Tonight, at 11:59 pm, it’s “Crossover Day” at the Statehouse. This is the day when legislation has to cross from the House to the Senate, or the Senate to the House, and still be considered under the normal rules. After crossover, it requires a two-thirds vote to be considered. Essentially, hundreds of bills will die unless they’re non-controversial (memorial resolutions) or extremely important (the tax conformity bill we mention below).
This is one month before “Sine Die” which is Latin for “without days” … the final day of the legislative session May 10th is the last day of session… except when it’s not. The General Assembly usually passes a “sine die resolution” that allows the General Assembly to stand in recess all summer pending the call of the Speaker of the House and the President Pro Tempore of the Senate. The General Assembly routinely comes in a few weeks after sine die to take up gubernatorial vetoes, conference committee reports, and other business. There’s already a sine die adjournment bill for 2018.
We’ve written in weekly updates and op-eds about the Manufacturer Liability Protection Act and the Automatic Stay legislation – which were our two notable pro-business victories this year
- What made crossover?
GHS Agreement: S. 1116, a bill that ratifies the restructuring of the Greenville Health System, was passed as local legislation out of the Senate a couple weeks ago and is now in the House. The Chamber supported the compromise bill and is now in the House for consideration.
High-Impact Tax Incentives: S. 404 expands job development credits, a valuable recruitment incentive the state uses to attract industry. The bill essentially opens the credit up companies that may lease space for white-collar jobs, rather than reserving them largely for manufacturing. This legislation passed the Senate, but has been stuck in the House Ways & Means Committee.
Affordable Housing: H. 3867 is a bill that incentivizes developers to partner with non-profits to build affordable housing – a desperate need in Greenville. There's an effort by opponents of this bill to strip the housing tax credits from the bill; we've been working against those efforts. This bill passed the House last year and is stuck on third reading in the Senate. Several unrelated amendments were approved a few weeks ago that may weigh down the bill and negatively impact its passage.
Expungement: Our expungement legislation passed the House 103-0 last year, and has been stuck in the Senate on the contested calendar. Over the summer and fall before the 2018 session, opponents of the bill had time to rally. Opponents want to water down the bill by only expunging misdemeanors. That will still help people, but won’t solve the workforce issues of whether a mistake means you have to check the “have you been convicted of a felony” box for the rest of your life. If it gets watered down, it will fall far short of helping expand our workforce and reduce recidivism.
- What won’t make crossover tonight?
DACA: The March 5th DACA deadline became somewhat arbitrary for Congress, and legislation at the state level to allow DACA recipients to obtain occupational licenses also failed to gain momentum this session.
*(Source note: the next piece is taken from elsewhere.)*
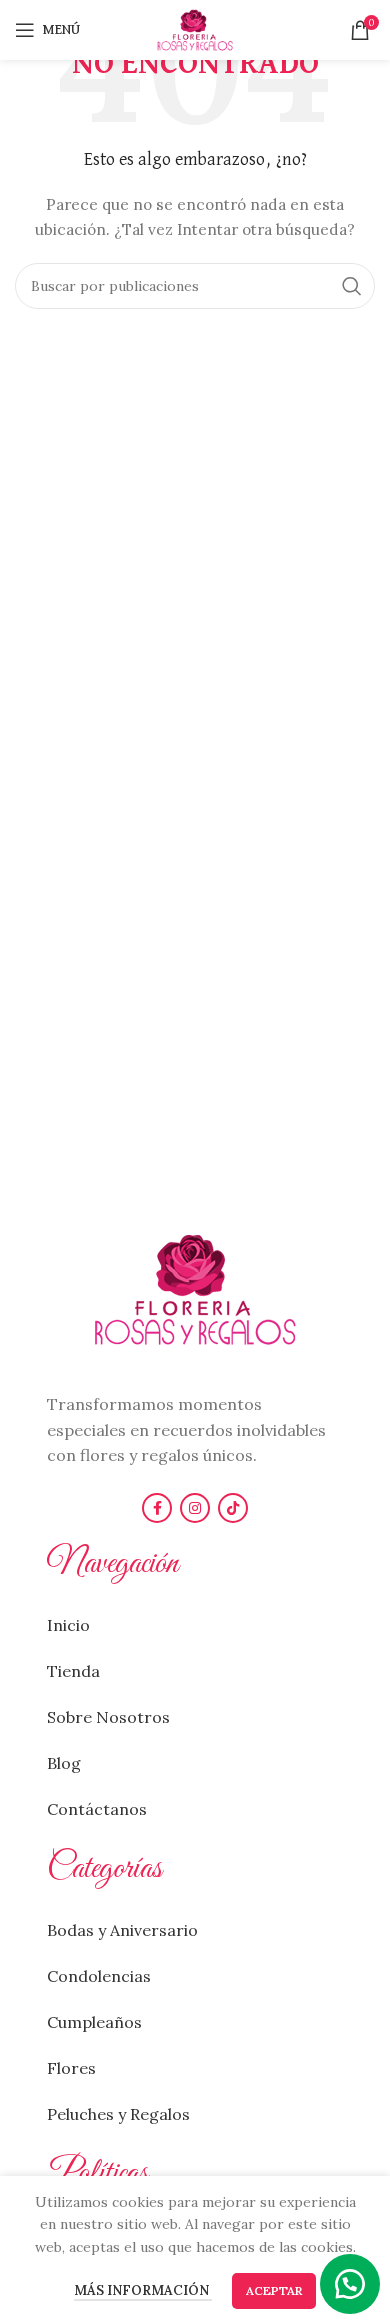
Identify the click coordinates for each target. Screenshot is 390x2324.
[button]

Angel Investor Credit Extension: This bill would reauthorize Angel investor tax credits, a credit used to incentive venture capitalists to invest in South Carolina startups. Since the credit sunsets in December of 2019, it has to be reauthorized. A number of personal and political hurdles doomed this bill in 2018. Unfortunately, this bill didn’t make the crossover deadline, and we'll be re-filing it for the 2019 session.
Tax Conformity: South Carolina must pass legislation to conform to the new federal tax laws in order to keep South Carolinians from paying an additional $200 million in taxes next year. The tax conformity bill did not make crossover, however, conformity bills have generally been easy to move through the legislature. Most observers think this will pass this year.